Having a new baby around isn't particularly conducive to reading thick novels or delving into lengthy essays. Baby Nico adds to my life in untold ways, but long lazy days of reading simply ain't one of them.
These days, I'm reading almost exclusively short works - stories, magazine articles, poems and essays - that can be digested in a single setting. I have a half-dozen such books stashed around the house in various places. I haven't finished a single one of the books on this list, but whenever a spare moment arises, I jump in fresh.
The 16 stories in Michael Faber's collection Vanilla Bright Like Eminem move at a rapid speed as they open small and invariably shocking windows into the lives of their misfit characters, something like a Scottish version of the stories of Flannery O'Connor. Faber's command of the form is as prodigious as his imagination. Stories transform on a dime from fantastic to terrifying, and yet most of the characters come across as ordinary people who are poorly equipped to deal with their harrowing circumstances. Some of the stories are quite successful - For example, “A Hole With Two Ends” is a tale of two business people who have a sudden extraordinarily violent encounter in the Scottish Highlands - and some are less so, but as a whole the collection is compelling and powerful.

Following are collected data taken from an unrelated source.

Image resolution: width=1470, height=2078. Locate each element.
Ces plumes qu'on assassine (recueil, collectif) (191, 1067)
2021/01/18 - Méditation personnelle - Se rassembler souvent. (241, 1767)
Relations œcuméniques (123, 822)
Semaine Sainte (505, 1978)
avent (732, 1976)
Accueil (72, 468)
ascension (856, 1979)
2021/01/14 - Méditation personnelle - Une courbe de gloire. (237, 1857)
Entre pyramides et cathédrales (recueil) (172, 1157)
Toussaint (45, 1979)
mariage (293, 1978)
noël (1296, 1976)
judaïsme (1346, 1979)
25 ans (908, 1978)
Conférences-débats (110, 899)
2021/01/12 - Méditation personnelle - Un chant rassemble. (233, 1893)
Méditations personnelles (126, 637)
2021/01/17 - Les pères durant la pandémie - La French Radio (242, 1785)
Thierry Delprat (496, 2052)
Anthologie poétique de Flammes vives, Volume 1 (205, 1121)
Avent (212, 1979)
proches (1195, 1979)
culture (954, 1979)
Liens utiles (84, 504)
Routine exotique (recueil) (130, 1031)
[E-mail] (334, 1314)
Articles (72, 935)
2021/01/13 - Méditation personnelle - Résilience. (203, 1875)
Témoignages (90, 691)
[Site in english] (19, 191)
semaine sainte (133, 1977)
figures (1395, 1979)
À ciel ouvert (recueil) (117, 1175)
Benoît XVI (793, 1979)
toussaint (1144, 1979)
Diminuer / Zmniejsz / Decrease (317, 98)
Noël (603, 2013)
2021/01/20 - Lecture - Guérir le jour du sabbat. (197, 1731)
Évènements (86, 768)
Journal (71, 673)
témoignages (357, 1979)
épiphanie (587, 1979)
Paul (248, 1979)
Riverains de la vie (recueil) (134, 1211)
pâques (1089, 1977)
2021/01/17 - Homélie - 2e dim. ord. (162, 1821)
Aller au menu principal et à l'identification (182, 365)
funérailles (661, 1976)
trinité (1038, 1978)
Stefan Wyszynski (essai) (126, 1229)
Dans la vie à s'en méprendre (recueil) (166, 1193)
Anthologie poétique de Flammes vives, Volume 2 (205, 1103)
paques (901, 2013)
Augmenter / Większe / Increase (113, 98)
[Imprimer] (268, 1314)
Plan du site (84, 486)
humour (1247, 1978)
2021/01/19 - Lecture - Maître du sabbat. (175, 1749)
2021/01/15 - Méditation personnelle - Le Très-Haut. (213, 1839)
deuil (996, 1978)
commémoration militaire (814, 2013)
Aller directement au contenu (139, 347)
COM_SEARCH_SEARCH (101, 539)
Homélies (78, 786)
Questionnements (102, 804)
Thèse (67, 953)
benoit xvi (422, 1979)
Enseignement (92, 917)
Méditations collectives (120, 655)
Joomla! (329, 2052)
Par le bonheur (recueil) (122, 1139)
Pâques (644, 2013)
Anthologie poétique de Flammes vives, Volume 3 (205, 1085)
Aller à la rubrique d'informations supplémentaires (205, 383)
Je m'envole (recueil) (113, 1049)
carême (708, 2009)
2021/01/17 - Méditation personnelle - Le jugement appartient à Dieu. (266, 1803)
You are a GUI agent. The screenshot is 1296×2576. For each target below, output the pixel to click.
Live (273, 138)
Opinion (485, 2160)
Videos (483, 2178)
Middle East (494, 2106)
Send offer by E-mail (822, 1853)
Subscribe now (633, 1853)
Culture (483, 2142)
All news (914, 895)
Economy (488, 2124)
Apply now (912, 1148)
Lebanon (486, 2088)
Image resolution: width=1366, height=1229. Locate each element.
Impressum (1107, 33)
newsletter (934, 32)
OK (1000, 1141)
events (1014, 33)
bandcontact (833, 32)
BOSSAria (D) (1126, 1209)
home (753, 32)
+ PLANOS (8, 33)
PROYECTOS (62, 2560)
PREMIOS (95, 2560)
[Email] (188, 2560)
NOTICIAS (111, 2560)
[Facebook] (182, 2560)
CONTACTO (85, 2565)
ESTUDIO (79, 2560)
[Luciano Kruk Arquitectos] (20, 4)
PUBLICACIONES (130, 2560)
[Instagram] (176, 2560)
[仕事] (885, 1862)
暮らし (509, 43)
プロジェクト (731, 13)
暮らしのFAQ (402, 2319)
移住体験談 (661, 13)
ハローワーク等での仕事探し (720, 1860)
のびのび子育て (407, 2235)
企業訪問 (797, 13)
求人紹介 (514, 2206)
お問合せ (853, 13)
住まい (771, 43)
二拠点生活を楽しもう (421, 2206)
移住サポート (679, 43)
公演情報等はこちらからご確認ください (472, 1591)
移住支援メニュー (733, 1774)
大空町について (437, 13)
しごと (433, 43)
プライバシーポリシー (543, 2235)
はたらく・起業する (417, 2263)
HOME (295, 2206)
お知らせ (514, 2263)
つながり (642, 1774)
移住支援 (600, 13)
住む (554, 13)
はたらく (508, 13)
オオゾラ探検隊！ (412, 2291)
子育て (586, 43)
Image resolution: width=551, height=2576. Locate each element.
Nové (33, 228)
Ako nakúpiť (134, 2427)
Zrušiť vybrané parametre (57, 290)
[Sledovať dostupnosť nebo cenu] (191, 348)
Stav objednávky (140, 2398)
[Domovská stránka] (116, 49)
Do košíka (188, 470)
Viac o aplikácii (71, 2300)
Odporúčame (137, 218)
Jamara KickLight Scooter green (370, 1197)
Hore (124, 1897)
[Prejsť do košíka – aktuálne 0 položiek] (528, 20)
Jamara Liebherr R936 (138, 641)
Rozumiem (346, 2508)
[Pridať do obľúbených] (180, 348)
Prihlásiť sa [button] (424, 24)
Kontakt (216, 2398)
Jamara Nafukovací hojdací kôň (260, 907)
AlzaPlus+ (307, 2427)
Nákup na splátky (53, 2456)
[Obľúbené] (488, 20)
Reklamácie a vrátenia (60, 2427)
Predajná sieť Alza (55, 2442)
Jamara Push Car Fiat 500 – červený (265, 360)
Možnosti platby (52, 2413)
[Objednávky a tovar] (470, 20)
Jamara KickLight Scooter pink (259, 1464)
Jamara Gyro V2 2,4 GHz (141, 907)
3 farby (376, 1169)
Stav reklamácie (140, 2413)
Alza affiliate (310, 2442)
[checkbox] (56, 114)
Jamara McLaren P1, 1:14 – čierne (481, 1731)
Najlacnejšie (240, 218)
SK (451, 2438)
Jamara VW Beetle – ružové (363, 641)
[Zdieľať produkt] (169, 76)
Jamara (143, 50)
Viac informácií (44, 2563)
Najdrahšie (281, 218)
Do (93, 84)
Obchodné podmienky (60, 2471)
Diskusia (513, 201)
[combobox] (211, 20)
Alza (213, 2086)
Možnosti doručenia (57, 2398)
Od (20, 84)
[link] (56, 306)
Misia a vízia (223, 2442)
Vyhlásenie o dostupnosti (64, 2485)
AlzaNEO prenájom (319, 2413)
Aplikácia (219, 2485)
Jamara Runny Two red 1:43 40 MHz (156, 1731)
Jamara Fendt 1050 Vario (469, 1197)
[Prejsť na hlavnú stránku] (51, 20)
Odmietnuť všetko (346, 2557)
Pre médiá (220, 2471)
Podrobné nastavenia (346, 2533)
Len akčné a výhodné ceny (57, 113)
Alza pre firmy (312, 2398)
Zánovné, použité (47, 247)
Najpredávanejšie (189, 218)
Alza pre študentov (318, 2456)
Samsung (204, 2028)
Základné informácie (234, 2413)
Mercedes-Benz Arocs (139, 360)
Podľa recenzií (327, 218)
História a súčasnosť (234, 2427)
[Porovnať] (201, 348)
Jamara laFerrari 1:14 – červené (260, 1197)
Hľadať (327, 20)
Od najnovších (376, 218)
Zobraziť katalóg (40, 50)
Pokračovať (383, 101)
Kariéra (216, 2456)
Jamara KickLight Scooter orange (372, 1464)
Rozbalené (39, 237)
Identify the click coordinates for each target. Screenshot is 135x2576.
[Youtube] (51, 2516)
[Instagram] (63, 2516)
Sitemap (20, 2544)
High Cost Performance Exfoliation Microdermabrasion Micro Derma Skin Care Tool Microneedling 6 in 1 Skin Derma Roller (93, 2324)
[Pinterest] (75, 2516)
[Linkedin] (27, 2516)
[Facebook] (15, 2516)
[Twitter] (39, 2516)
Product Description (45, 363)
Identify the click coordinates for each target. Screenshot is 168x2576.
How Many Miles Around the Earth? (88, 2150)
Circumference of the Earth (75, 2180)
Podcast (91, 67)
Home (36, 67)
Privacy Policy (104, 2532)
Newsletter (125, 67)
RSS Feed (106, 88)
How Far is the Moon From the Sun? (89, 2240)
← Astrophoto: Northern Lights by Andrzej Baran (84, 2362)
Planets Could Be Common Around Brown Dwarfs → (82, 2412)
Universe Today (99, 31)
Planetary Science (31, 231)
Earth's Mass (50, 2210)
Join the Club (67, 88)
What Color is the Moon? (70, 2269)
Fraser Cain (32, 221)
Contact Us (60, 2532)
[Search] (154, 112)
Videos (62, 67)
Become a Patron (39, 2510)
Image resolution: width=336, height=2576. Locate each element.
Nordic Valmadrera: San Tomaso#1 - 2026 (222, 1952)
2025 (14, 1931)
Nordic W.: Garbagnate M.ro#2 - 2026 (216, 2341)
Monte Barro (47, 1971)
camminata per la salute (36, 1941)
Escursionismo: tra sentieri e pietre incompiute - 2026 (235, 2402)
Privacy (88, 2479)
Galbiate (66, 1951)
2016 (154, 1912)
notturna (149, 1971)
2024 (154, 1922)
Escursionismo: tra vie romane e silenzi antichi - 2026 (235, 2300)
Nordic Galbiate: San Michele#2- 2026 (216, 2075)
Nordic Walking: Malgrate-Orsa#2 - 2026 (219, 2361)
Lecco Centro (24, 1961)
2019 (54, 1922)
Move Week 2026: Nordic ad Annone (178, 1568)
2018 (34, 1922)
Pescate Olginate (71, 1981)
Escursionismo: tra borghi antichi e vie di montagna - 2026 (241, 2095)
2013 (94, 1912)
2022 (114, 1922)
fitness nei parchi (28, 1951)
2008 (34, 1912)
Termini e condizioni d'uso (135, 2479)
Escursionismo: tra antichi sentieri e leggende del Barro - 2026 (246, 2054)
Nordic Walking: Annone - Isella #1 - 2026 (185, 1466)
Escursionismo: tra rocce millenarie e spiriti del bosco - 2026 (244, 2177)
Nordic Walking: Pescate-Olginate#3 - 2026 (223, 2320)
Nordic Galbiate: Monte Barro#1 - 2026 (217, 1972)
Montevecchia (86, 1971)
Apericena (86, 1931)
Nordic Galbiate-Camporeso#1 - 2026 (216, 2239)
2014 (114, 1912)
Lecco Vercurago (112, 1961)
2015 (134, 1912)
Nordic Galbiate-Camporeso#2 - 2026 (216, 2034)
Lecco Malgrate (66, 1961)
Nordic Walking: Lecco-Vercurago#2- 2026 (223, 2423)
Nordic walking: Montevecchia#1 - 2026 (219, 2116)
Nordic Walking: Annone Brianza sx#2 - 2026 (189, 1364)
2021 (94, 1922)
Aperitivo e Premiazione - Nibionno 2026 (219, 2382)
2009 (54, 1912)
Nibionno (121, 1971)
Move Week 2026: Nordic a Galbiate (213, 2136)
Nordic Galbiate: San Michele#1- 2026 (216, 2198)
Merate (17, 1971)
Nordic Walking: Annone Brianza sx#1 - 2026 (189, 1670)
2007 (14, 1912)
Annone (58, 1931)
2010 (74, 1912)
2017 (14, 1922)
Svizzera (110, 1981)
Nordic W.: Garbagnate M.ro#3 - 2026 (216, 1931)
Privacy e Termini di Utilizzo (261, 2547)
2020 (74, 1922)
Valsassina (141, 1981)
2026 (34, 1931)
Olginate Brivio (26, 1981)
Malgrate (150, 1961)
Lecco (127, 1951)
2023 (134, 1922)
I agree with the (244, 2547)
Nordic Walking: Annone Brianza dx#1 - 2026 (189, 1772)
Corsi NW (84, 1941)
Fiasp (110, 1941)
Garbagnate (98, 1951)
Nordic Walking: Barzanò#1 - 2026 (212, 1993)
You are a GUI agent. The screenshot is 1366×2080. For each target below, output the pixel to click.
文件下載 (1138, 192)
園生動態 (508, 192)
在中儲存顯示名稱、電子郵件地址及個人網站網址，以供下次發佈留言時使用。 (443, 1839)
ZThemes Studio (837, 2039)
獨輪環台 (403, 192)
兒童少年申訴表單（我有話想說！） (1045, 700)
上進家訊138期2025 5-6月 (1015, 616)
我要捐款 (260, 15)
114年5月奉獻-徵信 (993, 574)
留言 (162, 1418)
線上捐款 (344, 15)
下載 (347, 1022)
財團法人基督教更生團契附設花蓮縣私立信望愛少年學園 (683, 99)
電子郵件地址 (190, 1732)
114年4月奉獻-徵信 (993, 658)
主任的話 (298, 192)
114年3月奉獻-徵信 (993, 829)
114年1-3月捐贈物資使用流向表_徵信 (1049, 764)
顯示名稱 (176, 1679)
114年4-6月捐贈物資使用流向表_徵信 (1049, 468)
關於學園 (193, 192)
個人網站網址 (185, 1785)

I'm a fan of Luc Sante, the cultural critic, historian, and prose craftsman who wrote Low Life, the exceedingly brilliant history of underclass New York City. His book of essays, Kill All Your Darlings, published in 2007, covers a wide range of topics - everything from the etymology of the word "dope" to the birth of the blues to a character analysis of Bob Dylan - but he still comes most alive when writing about New York. The wonderfully rich essays include reflections on the Lower East Side in the 1970's, a first hand account of the 1988 Tompkins Square Park riots, and — ever a connoisseur of con men — a pair of meditations on two quintessentially New York monsters: John Gotti and Rudolph Giuliani.
Anyone interested in the current state of publishing owes it to themselves to read McSweeney's Quarterly Concern on a regular basis. Despite the regular sound bites about the "death of publishing," the good people at McSweeney's prove over and over again that there are still a million new and creative ways to publish new and creative writing. As a case in point, I'm currently making my way through issue number 31 in which the editors asked a number of excellent contemporary writers (including Douglas Coupland, Joy Williams, Shelley Jackson and Will Sheff) to create new stories in genres long thought dead (including the Biji, the Nivola, the Graustarkian Romance, and the Socratic Dialogue.) Some experiments are more successful than others, but the entire magazine is entertaining, provocative, and beautifully presented. As always.
Roberto Bolaño's collection Nazi Literature in the Americas takes a huge cue from Borges by inventing a sort of encyclopedia of fictional right wing authors. However, very much unlike Borges, Bolaño's writers live in the real world rather than in the rarefied library. They have adventures, get arrested, meet historical figures, develop insane theories of politics, entertain rabid delusions, and occasionally even meet with terrific success. This is simultaneously a darkly comic celebration of the wilder horizons of writing, and a savage look at a persistent thread in American culture.